The Oxford Online Dictionary didn't take our advice
If you’ve been tracking my astounding rise through the ranks of the literary intelligentsia, you may remember an article I wrote last year about retiring the term "friend zone" from our lexicon. I’m sure some of you are already feeling a little steamed up at the recollection of a web brawl you’ve tried to forget, but before you let your blood boil over, you should know that my suggestion was not taken seriously by the lexicon monarchs, i.e., the people who make dictionaries.
The folks over at Oxford University Press have recently added the term to the Oxford Dictionaries Online, giving undergrads everywhere free range to start all their essays with “The Oxford Dictionary defines the friend zone as…”
Here’s the official definition if you’re starting that paper now:
"n. informal. a situation in which a platonic relationship exists between two people, one of whom has an undeclared romantic or sexual interest in the other: I always wind up in the friend zone, watching them pursue other guys."
This sounds more like an "unrequited love" or a "crush," to me, because it fails to take into consideration the phrase’s current connotations, like the implication that someone is being denied something they deserved. At the risk of beating this horse—which, if it’s not dead yet, is definitely struggling through its final gasps—the friend zone places blame on the person who has chosen to "pursue other guys." Even if you use it self-deprecatingly, you’re saying something has gone wrong in the relationship, mostly due to the fact that you acted too “friend-ish” rather than like a potential sex mate. Obviously, miscommunications about where relationships are heading do happen, but applying a self-pitying term to the phenomenon isn’t helping anyone.

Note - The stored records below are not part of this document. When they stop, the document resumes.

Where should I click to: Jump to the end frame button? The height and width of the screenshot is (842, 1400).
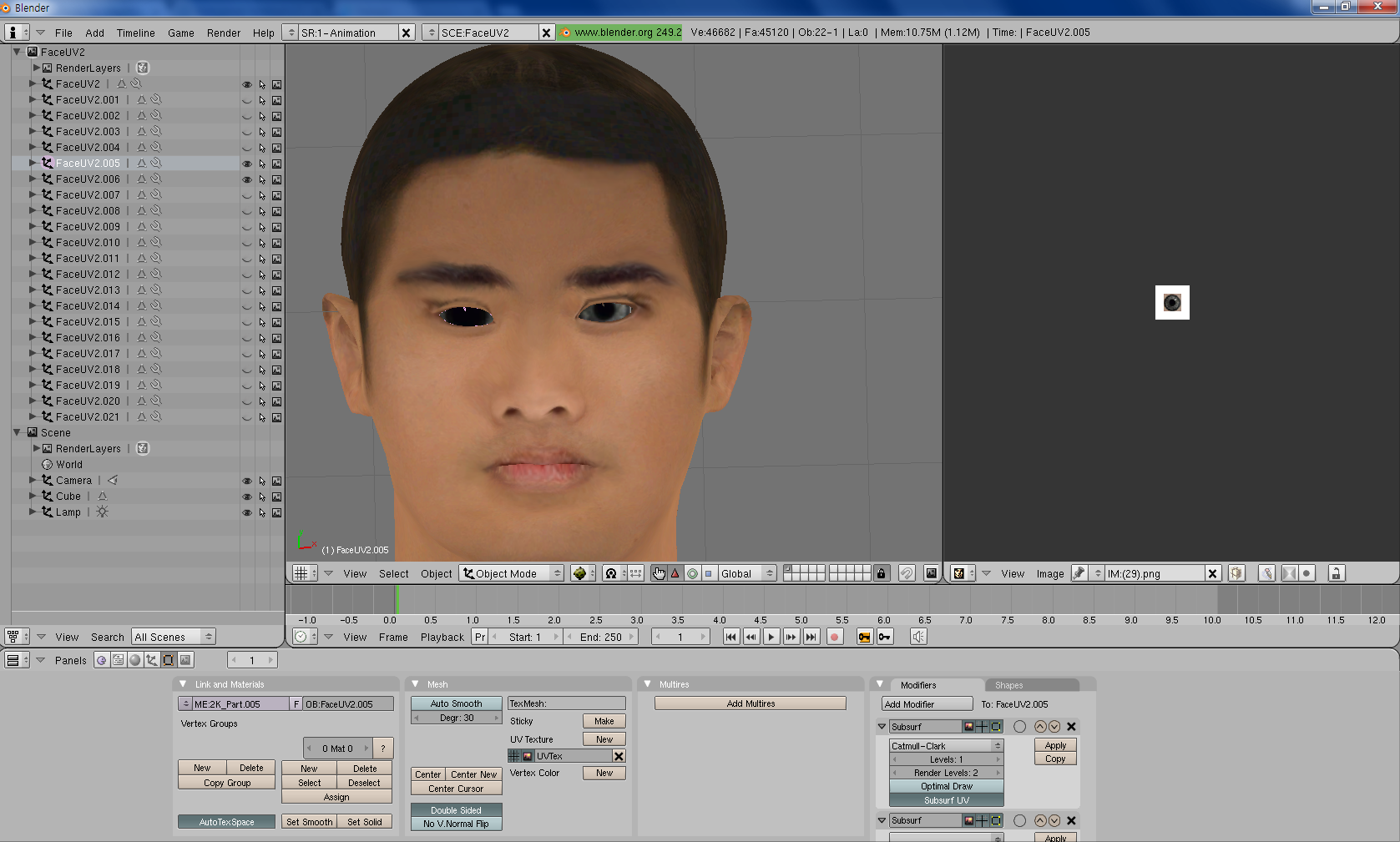click(x=811, y=637)
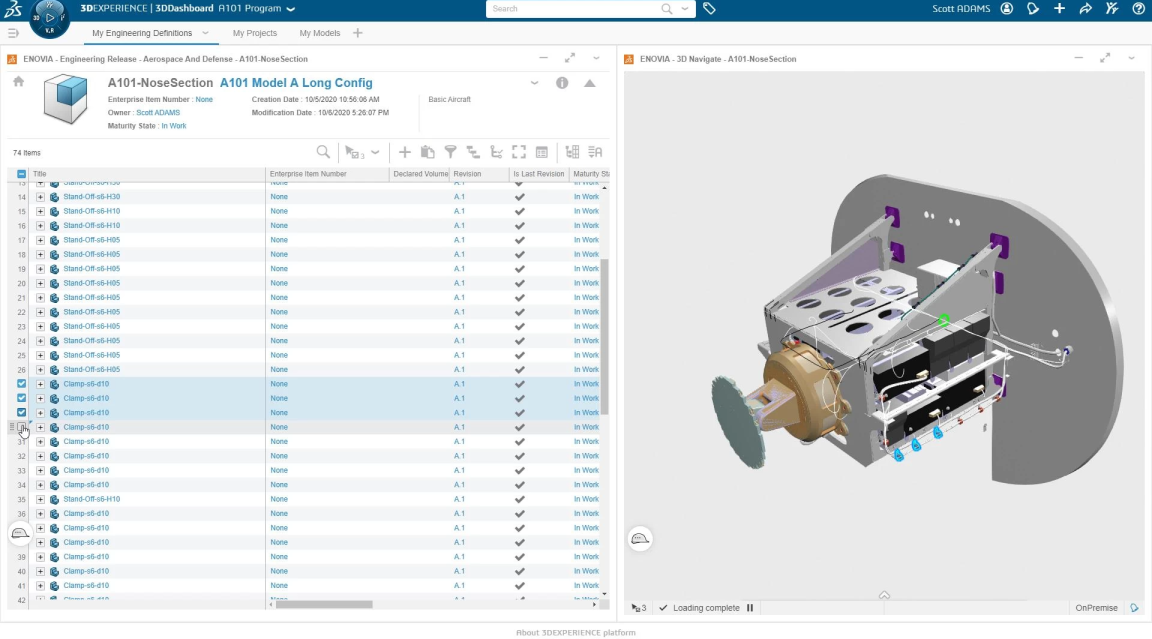Open the A101 Program menu dropdown
The image size is (1152, 639).
(x=290, y=9)
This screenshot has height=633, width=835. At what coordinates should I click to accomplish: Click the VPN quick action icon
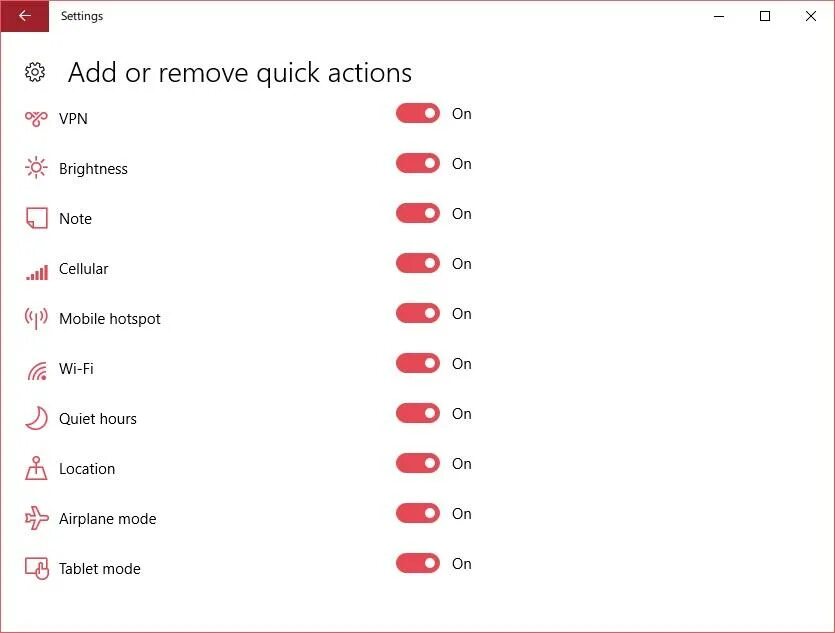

Just because something is frequently used colloquially doesn’t warrant its inclusion in the dictionary, but you can’t blame Oxford for trying to stay relevant, a goal they made obvious by naming "GIF" 2012’s Word of the Year. It’s really the word-themed version of the American Dream: you can start from nothing (like GIF did) and, given time to mature on PUA forums, find yourself snuggled in the pages of the OED for all eternity. The cool thing is, this really opens the doors for linguistic free-balling, allowing us to delve into the amorphous, elbow-crease of language. Who knows what new gems we’ll be throwing into daily chatter in the upcoming months? Here are my guesses:
Hooking-down: When you’re “hooking-up” with someone who is beneath you in looks or coolness.
Twit-rom: When two people routinely flirt with, fav and RT each other on Twitter; a Twitter romance.
Sext-to-Sex: Start with sexting, get to sexing later.
Biden-ing your time: When you’re pursuing someone, and you make them nervous when you speak yet simultaneously in awe of you until they’re suddenly in love
Firevenge: When you like someone, but they don’t like you back, so you set their family’s barn on fire.